People who have unopened Louis XIII decanters that date back to the 1881 shipment can submit photographs via the cognac house's website (www.louisxiii-cognac.com).
Participants can win an all-expenses- paid trip to the Remy Martin Estate in Cognac.
The criteria for judging include the condition of the decanter and coffret (the presentation box), the amount of liquid in the bottle and whether the crystal fleur-de-lys stopper is present.
Five of the rarest bottles from the region will be flown to Cognac and experts will authenticate the bottles.
Depending on the condition of the decanters, some of them may be opened and tasted before being re-sealed and returned to the owner. The final results will be announced in July.
The Asian leg of the search is in progress and will run until the end of next month. More than 10 entries have been received from across Asia since the search was launched earlier this month.
Besides Singapore, the search is also taking place in Malaysia, India and the Philippines - these countries received their first Louis XIII shipments in the 1880s.

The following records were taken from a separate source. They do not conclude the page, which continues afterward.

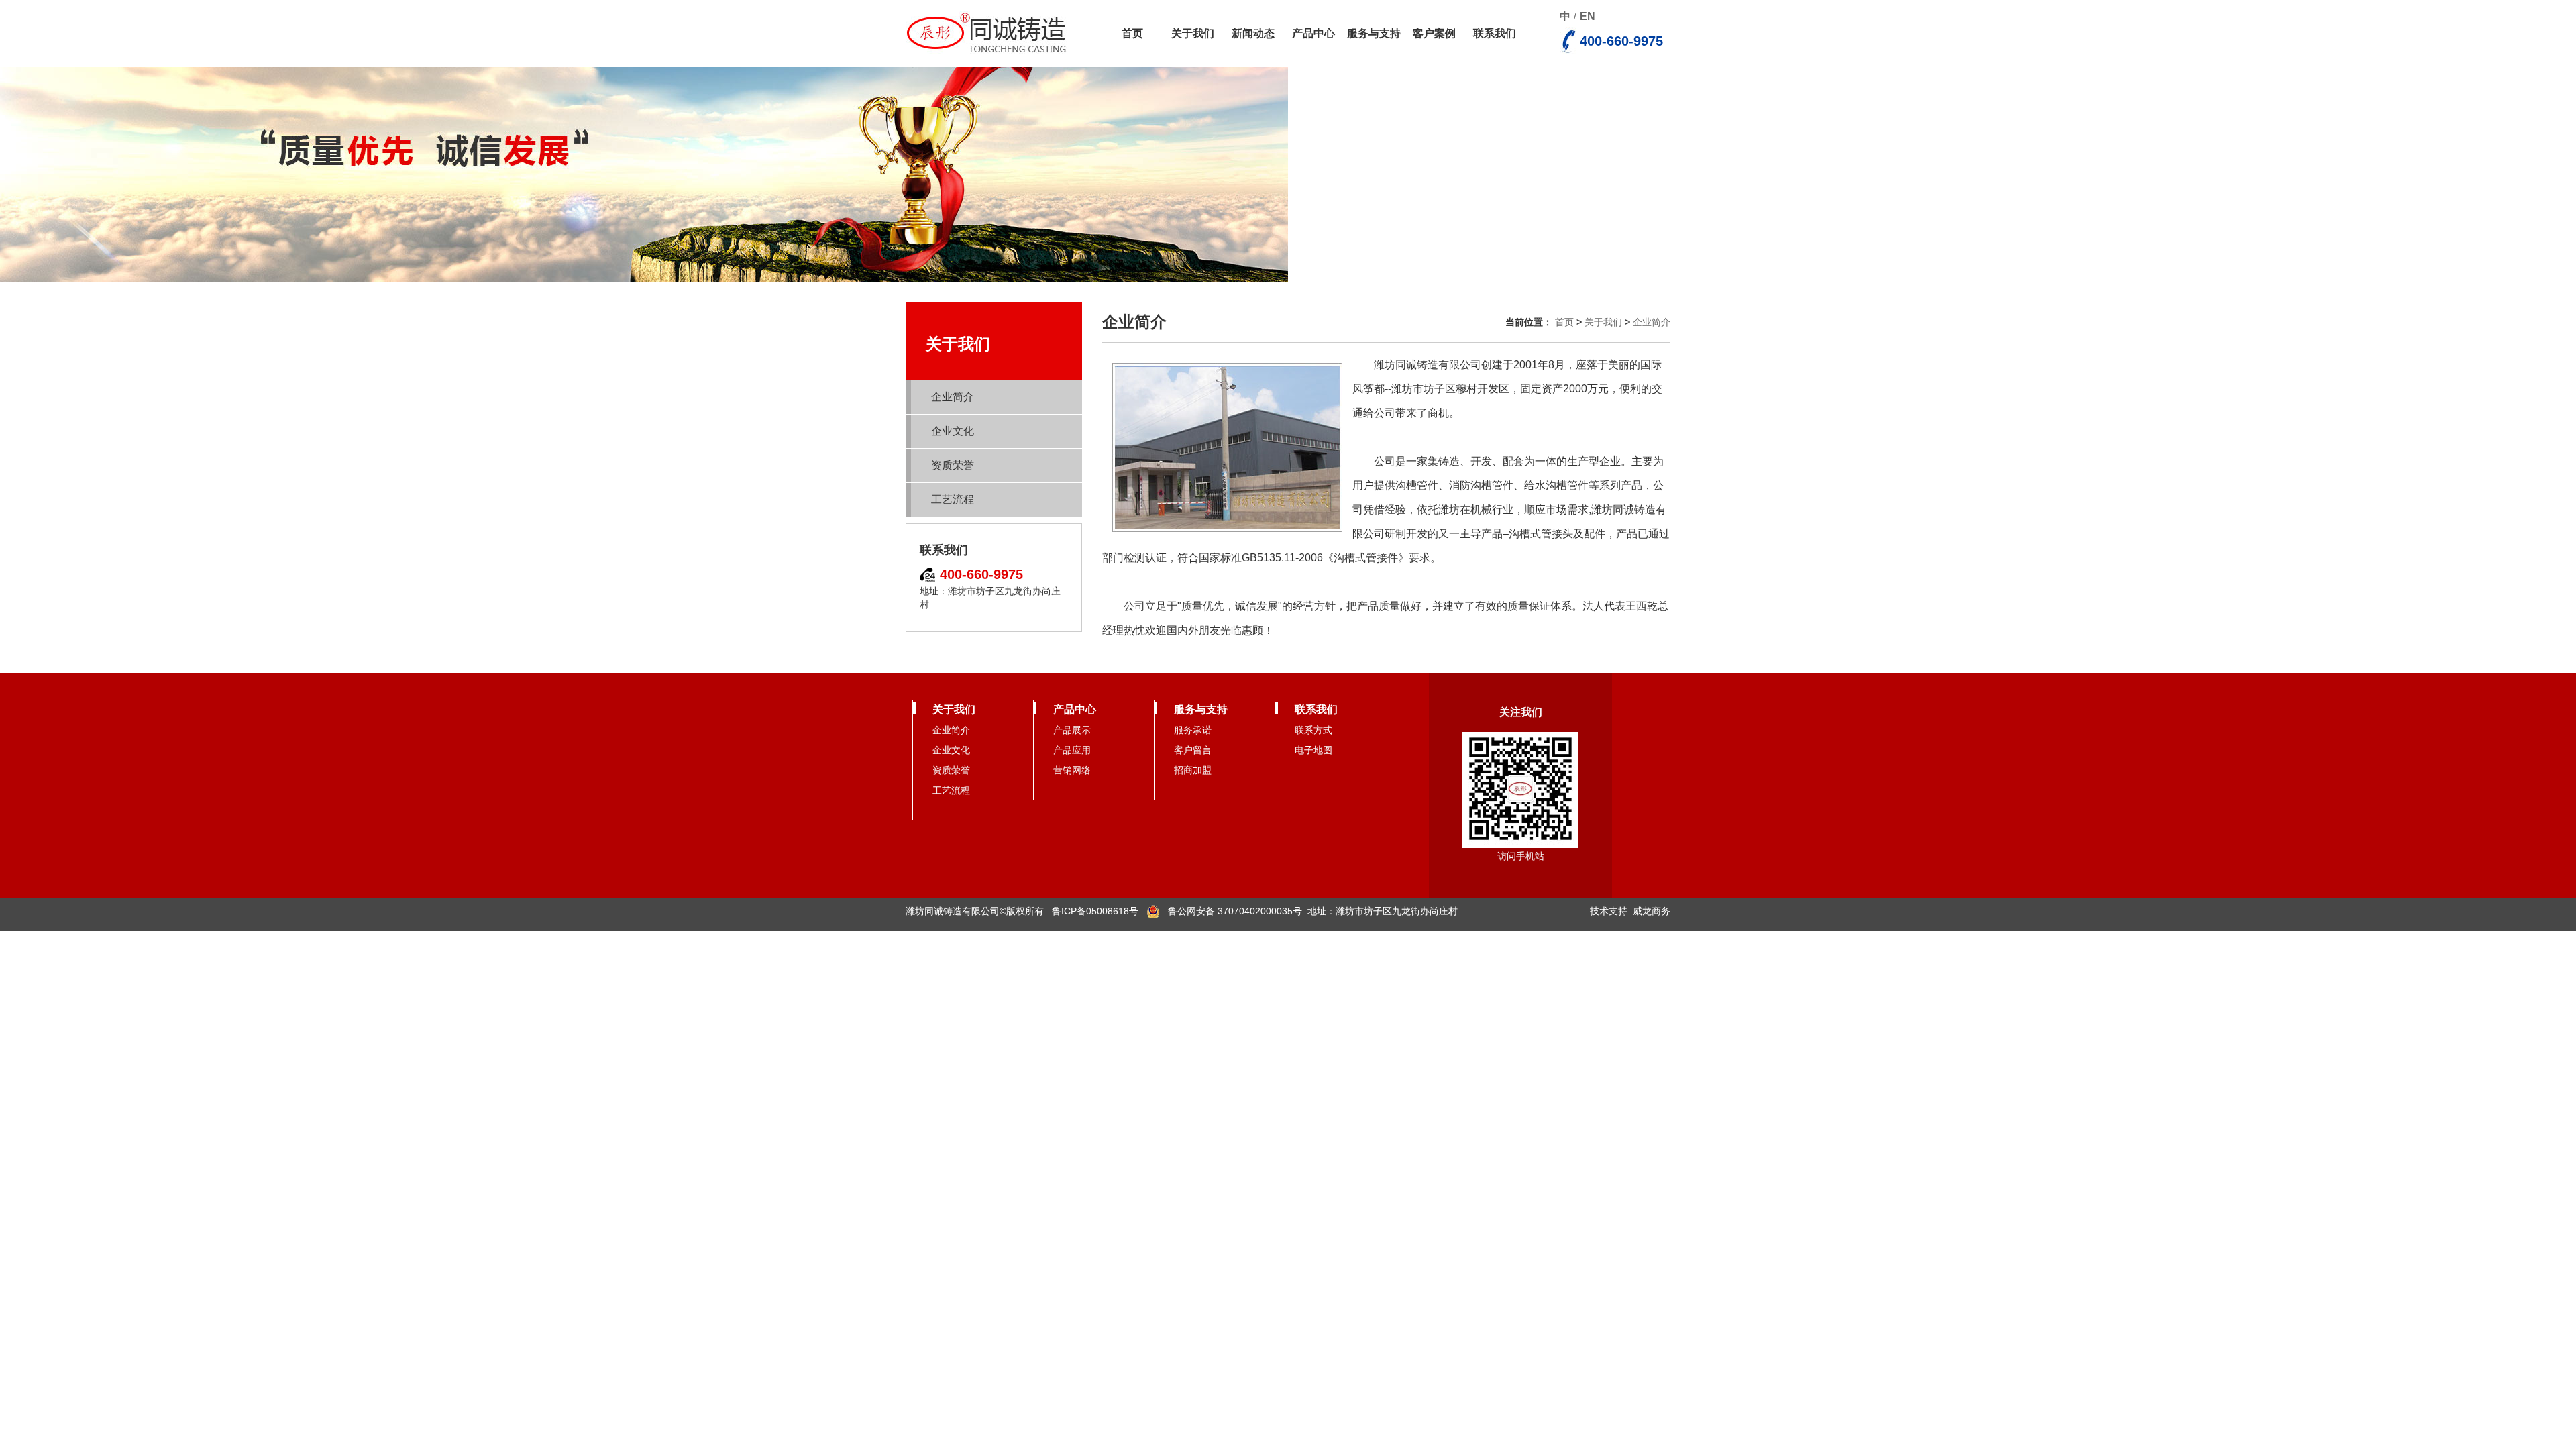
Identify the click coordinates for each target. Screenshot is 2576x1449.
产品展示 (1072, 729)
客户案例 (1434, 33)
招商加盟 (1193, 770)
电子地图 (1313, 750)
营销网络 (1072, 770)
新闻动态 (1253, 33)
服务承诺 (1193, 729)
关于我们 (1192, 33)
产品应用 (1072, 750)
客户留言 (1193, 750)
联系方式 (1313, 729)
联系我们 (1494, 33)
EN (1587, 16)
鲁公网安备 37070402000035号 (1231, 911)
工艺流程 (952, 499)
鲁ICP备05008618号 (1095, 911)
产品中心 (1313, 33)
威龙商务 (1651, 911)
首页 (1132, 33)
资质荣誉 (952, 465)
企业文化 (952, 431)
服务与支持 (1374, 33)
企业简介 (952, 396)
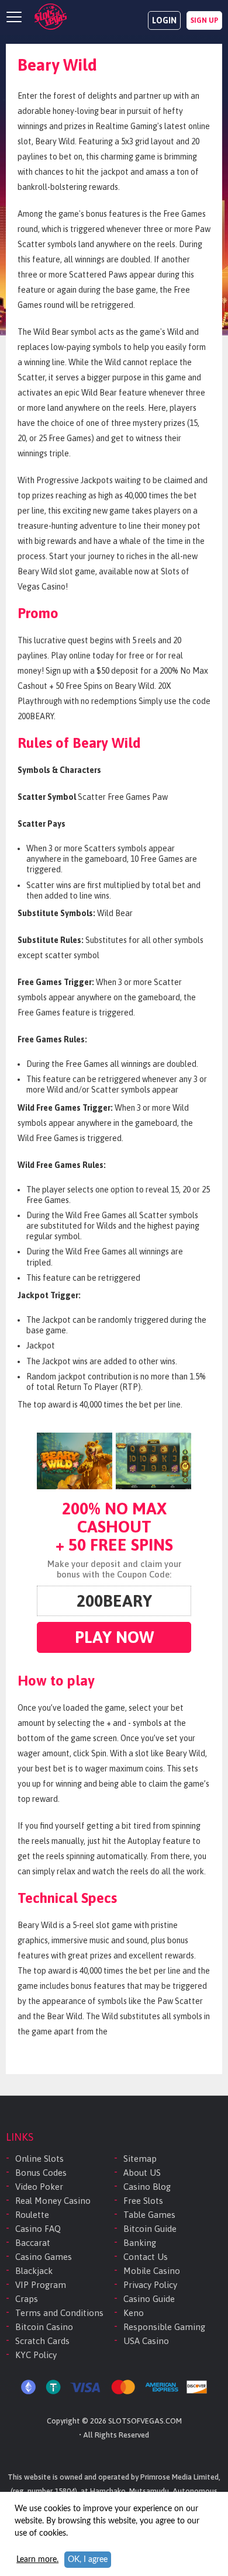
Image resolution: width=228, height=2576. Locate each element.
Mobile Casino (151, 2271)
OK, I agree (88, 2560)
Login (164, 20)
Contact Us (145, 2257)
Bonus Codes (41, 2173)
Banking (139, 2243)
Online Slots (39, 2159)
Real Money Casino (53, 2201)
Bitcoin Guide (150, 2229)
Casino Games (43, 2257)
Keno (133, 2313)
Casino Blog (147, 2187)
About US (142, 2173)
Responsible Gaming (164, 2327)
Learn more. (37, 2560)
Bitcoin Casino (44, 2327)
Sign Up (204, 20)
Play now (114, 1637)
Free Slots (143, 2201)
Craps (26, 2299)
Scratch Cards (42, 2341)
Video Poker (39, 2187)
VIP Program (40, 2285)
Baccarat (32, 2243)
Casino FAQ (38, 2229)
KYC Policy (36, 2355)
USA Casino (146, 2341)
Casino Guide (149, 2299)
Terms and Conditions (59, 2313)
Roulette (32, 2215)
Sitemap (140, 2159)
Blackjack (34, 2271)
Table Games (149, 2215)
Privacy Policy (150, 2285)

The search is expected to extend to Europe and the United States later this year.
Mr Christophe Bourrie, 41, regional director of the Remy Cointreau Prestige Business Division, is keen on unearthing the colourful stories behind the Louis XIII decanters.
He says: "We want to meet customers and know more about the rich history behind these decanters. When you have such collectible items, there's a reason why each bottle has been purchased."
He adds that the company may also buy from collectors rare decanters which are missing in its library.
The Louis XIII cognac is one of the rarest in the world. The prized drink is blended from 1,200 varieties of eau de vie (French for water of life or brandy), aged between 40 and 100 years old.
It is also one of the more expensive cognacs, now priced at $4,200 for a 750ml bottle in duty-free shops here.
The Louis XIII cognac has a colourful history. Remy Martin's handwritten records from 1881 show shipments of the cognac to Singapore for Paterson, Simons & Co, one of Singapore's earliest trading houses.
It was unusual to ship the cognacs in bottles then as it was common practice to sell brandy in barrels for convenience and for traders to maximise profit margins.
It is this longstanding history that Ms Marie-Amelie Jacquet, 37, hopes to preserve. The financial planning and analysis manager of Remy Cointreau's global trade retail division is the fourth generation of the Heriard Dubreuil family, which runs the Remy Martin Cognac House.
Ms Jacquet, who has been based here for five years, says: "I was tasked with this legacy of the craftsmanship of making cognacs. We have to ensure that the next generation will make the brand as good as it can become and this takes time - like how cognac is made."
She worked as an investment banker in London for eight years. In 2010, she joined Remy Cointreau, which her 68- year-old mother, Dominique, headed as chairman until 2012.
She says: "My parents encouraged me to get external work experiences before proving myself to be deserving of being part of the family business."
Growing up, she spent her school breaks and two-month summer holidays in the sprawling Remy Martin estate, where she harvested grapes and went for long walks with her late grandfather.
One vivid memory she has is sneaking into the Louis XIII cognac cellars as a five-year-old. She says: "I was not supposed to be there due to the smell of cognac, but I got curious."
When she was a teenager, her parents would get her and her cousins to smell cognac and wine. She had her first sip of cognac at 17 and she "tasted notes of apple compote and pears".
She says: "It helped to build our appreciation and develop our noses for the good things in life."
On the Louis XIII cognac, which boasts about 250 flavours, she says: "It is a complex product with lots of tastes and notes. I am learning slowly to recognise the different tastes every time I drink it.
"It is always different and a peculiar experience."